■ Excerpted text
=-=-=-=-=

If you are getting emotional support from your sister that you should be going to your wife to get, that is a problem. It detracts from the emotional bond that you have with your wife. 

Which gets me to point number 2 - why are you not willing to respect your wife's need for some privacy about the marriage? It is not just your business, it is hers as well. If you continue to share that with your sister, your wife's natural (and completely understandable) reaction will be to share less with you. It is no different than refusing to share secrets with a friend that is notorious for blabbing. Your wife will only share information with you that she is comfortable also sharing with your sister. That creates a distance between you and your wife. Is that what you want?


----------



## bogey (Feb 17, 2012)

Angel5112 said:


> How many times are you talking to your sister per day? Are we talking just once per day for several hours, a few minutes, a few times per week, or several times per day?


on average, i'd say once a day for about a half-hour


----------



## Unsure in Seattle (Sep 6, 2011)

I feel kind of bad for your wife. She needs to be the number one gal in your life. Your sis doesn't.


----------



## southern wife (Jul 22, 2011)

I understand the closeness of "twins", but I agree with others here that your wife must come 1st - before your sister. You will still be close with your sister, but closer with your wife.


----------



## Hicks (Jan 14, 2011)

It's not what you think, but what your wife thinks that really matters.


----------



## Coffee Amore (Dec 15, 2011)

The actual person doesn't have to be your twin. It could be a close guy friend, your parents, whomever..the point is if you're oversharing personal information with another and your spouse doesn't like it, don't ignore it, don't mock it, don't find it amusing. Your wife obviously wants some information to be kept private. Why is that so hard to understand and respect?


----------



## Tall Average Guy (Jul 26, 2011)

Angel5112 said:


> If there any way you could do it when your wife isn't home? That way you still get time with your sister and your wife doesn't feel like a 2nd choice.


While a step in the right direction, I don't see this really helping. Right now, there are three people in the marriage. The wife is understandably upset that anything and everything she tells her husband can be expected to be communicated to his sister. There is no privacy in their marriage, in that a third party hears all of it. The OP's wife can't vent about a stupid thing his sister or mother or friend did, because his wife believes it will get back to his sister. 

That he dismisses these concerns as being insanely jealous communicates to his wife that his relationship with his sister is more important than his relationship with his wife.

=-=-=-=-=

■ Data lines
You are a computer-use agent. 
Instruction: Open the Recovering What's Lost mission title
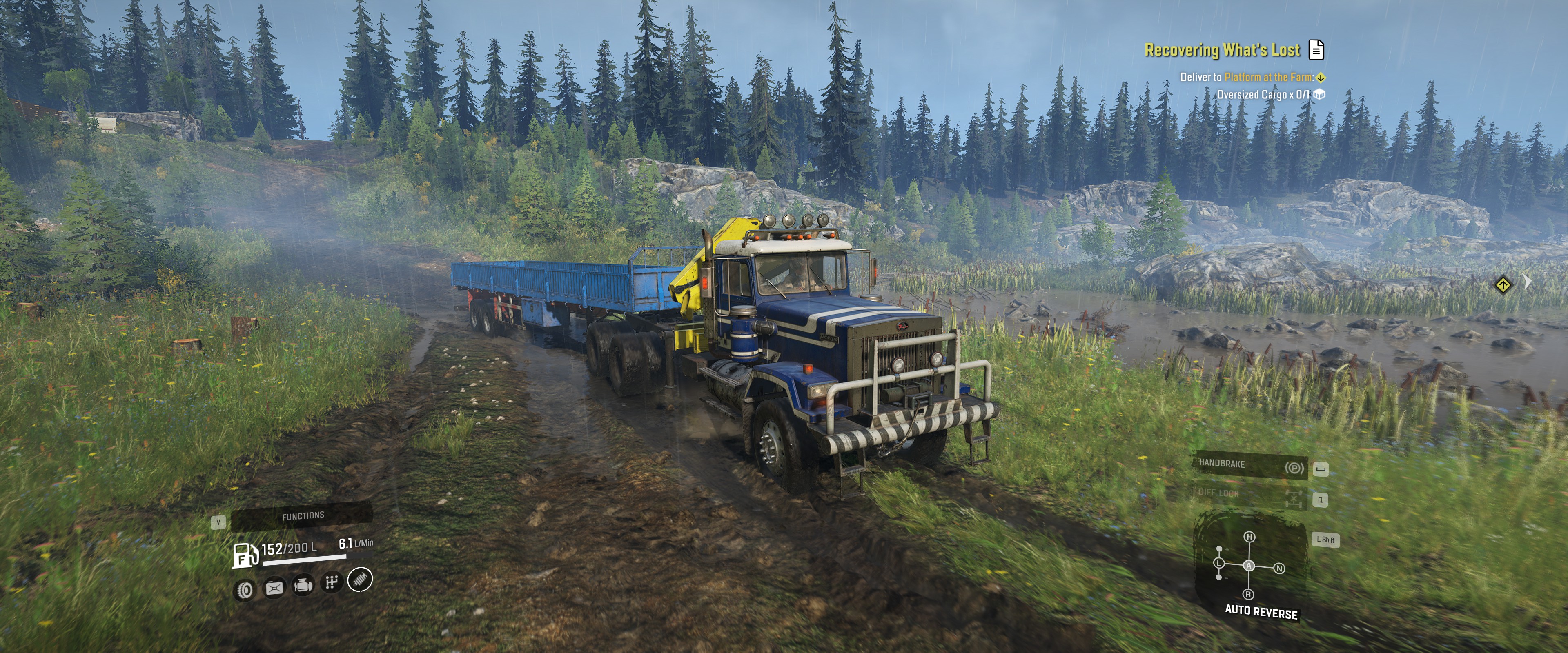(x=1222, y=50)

=-=-=-=-=

■ Exercise requirements
- 1) Answer these questions from the forum thread.
(a) How often and for how long does bogey say he talks to his sister?
(b) According to Tall Average Guy, how many people are in the marriage right now?
(c) In Coffee Amore's post, who besides a twin could the person be?
- 2) Rewrite the stretch of the forum thread from "The actual person" through "(Jul 26, 2011)", replacing "spouse" with "partner".

■ Solutions by task
- 1)
(a) On average, once a day for about a half-hour.
(b) Three.
(c) A close guy friend, your parents, or whomever.

- 2)
The actual person doesn't have to be your twin. It could be a close guy friend, your parents, whomever..the point is if you're oversharing personal information with another and your partner doesn't like it, don't ignore it, don't mock it, don't find it amusing. Your wife obviously wants some information to be kept private. Why is that so hard to understand and respect?


----------



## Tall Average Guy (Jul 26, 2011)